- **Exercise brief**
Quote each line of the entries below word for word, omitting the pictures from your answer.

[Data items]
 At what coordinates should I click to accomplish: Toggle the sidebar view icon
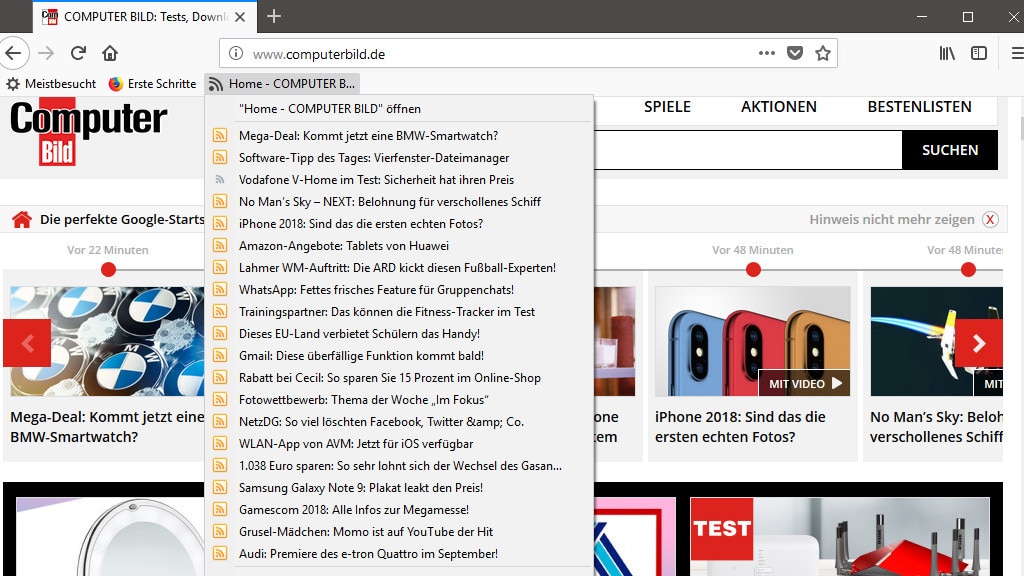[x=979, y=53]
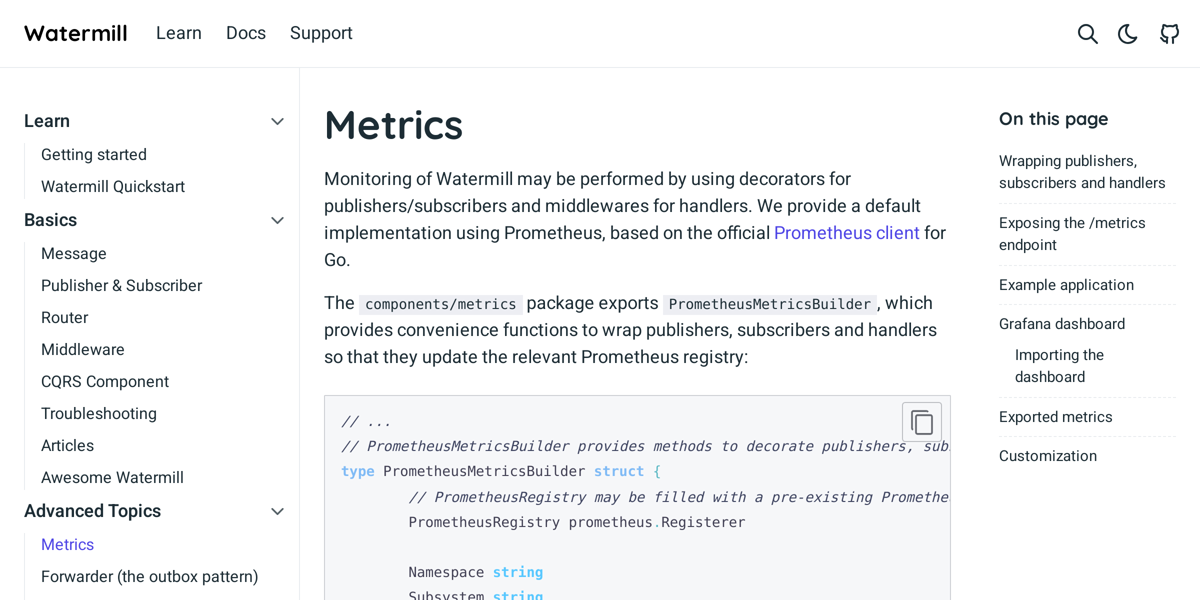1200x600 pixels.
Task: Open the Docs menu item
Action: tap(246, 33)
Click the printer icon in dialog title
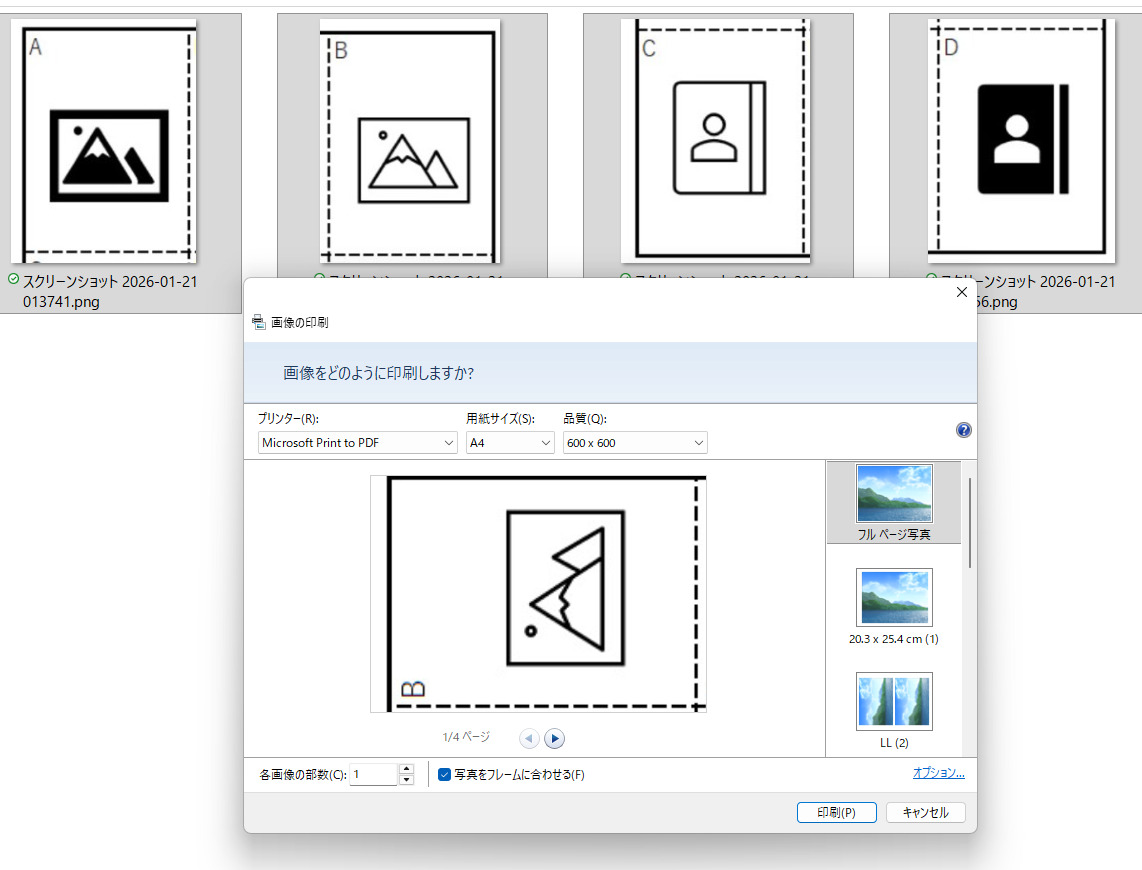Viewport: 1142px width, 870px height. [x=259, y=322]
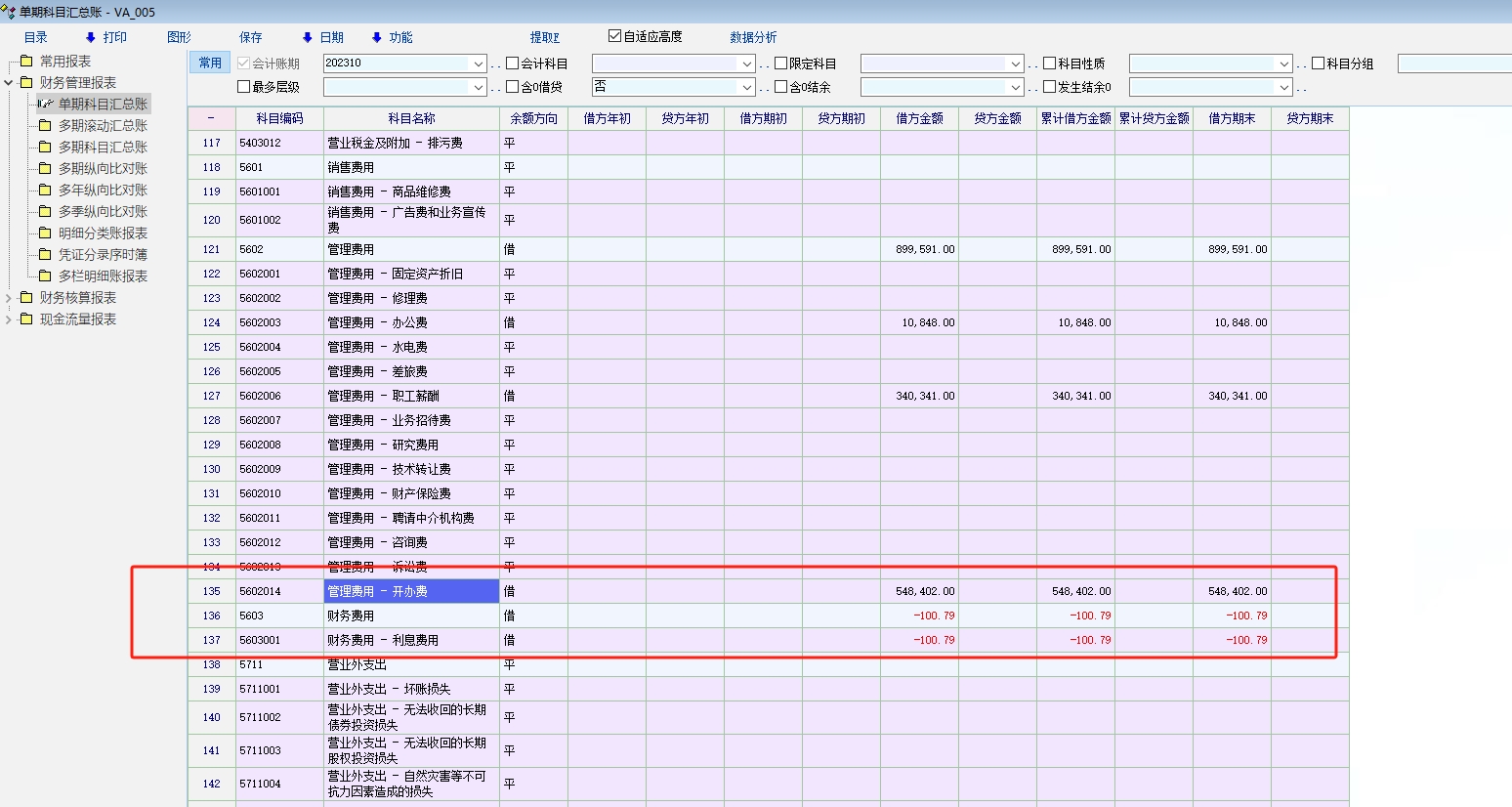
Task: Click the 明细分类账报表 folder icon
Action: 45,234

- **In response**
 At what coordinates should I click to accomplish: Toggle the sidebar view icon
[x=979, y=53]
1200x600 pixels.
Task: Open the Docs menu item
Action: tap(246, 33)
Click the printer icon in dialog title
Viewport: 1142px width, 870px height. [x=259, y=322]
Task: Click the 明细分类账报表 folder icon
Action: 45,234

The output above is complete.